**TASK DESCRIPTION:**
Copy, word for word, the part of the book review below starting with "She sympathetically dives" and going on through "as their physiques.".

**TEXT SECTION:**
Book Review: What Do Men Want: Masculinity and Its Discontents by Nina Power

 

By Patricia Patnode

 

Nina Power’s book, What Do Men Want: Masculinity and Its Discontents? is a kind, yet crass, exploration of the inter-gender communication crisis and the predicament of the modern Western man.

This book doesn’t tell the reader what men want, or even what they think they want, but it does consider what man is wanting for.

Power exposes the demonization of men in the media and broader society in the hopes that the sexes can commune again for family building.

She sympathetically dives into the ‘manosphere,’ meaning the many pro-masculinity online communities that seek to improve men’s dating lives as well as their physiques.

One reviewer of her book in The Guardian said, “Set against her caricaturing of bien-pensant liberalism, Power’s ostensibly reasonable call for compassion feels at best platitudinous, at worst disingenuous or even reactionary: most forms of political struggle involve some measure of conflict between competing groups; to renounce this altogether amounts to a politics of quietism.” 

English writers, for some reason, assume their readers have a more advanced vocabulary than American writers do, apparently. After I googled 70% of the words in that paragraph, I realized that I disagreed with that rather rude take on her book. Young men are drawn to various manosphere personalities because they are lacking a sense of masculine purpose and understanding. When your brain isn’t fully developed, or you’re an isolated teenager with an absent father, you as a male may be searching for clarity.

**LISTED RECORDS:**
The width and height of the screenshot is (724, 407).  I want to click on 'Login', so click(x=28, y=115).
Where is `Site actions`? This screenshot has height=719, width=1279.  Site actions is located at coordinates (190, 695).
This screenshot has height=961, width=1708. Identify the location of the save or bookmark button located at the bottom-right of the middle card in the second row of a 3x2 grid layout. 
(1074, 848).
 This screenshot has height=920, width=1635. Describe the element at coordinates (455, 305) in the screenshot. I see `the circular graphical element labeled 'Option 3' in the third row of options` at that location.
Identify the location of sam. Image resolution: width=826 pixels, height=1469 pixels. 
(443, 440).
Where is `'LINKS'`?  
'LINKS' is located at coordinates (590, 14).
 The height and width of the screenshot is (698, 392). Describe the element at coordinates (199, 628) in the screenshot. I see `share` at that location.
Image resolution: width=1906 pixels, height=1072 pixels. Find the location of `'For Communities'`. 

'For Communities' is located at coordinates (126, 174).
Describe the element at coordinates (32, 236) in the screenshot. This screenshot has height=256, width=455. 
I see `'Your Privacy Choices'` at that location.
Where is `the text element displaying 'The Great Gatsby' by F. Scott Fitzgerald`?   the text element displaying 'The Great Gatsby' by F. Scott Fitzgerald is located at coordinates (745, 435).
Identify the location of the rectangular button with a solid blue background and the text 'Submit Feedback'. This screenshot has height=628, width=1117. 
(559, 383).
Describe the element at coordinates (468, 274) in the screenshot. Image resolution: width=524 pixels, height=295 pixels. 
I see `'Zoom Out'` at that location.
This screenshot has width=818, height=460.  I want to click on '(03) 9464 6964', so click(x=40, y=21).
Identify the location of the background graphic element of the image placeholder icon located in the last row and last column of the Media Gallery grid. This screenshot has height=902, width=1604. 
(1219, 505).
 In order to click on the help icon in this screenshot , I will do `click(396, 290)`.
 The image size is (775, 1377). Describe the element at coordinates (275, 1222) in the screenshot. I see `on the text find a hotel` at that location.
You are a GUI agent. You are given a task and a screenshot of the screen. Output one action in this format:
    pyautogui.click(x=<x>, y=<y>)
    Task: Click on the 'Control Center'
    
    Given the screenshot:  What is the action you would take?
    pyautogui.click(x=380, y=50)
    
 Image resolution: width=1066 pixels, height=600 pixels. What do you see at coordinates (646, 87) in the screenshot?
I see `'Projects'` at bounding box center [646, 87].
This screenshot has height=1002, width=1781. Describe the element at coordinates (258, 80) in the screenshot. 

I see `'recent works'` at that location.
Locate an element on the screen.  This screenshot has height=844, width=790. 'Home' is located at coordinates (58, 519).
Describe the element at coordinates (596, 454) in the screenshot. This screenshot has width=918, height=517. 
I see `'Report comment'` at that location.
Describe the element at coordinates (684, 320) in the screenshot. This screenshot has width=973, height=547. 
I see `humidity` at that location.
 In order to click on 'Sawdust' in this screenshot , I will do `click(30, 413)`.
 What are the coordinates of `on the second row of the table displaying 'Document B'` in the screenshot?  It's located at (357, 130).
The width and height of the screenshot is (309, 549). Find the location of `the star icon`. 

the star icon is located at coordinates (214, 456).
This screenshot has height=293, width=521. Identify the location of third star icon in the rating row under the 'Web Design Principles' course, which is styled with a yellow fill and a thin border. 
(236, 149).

**THE SOLUTION:**
She sympathetically dives into the ‘manosphere,’ meaning the many pro-masculinity online communities that seek to improve men’s dating lives as well as their physiques.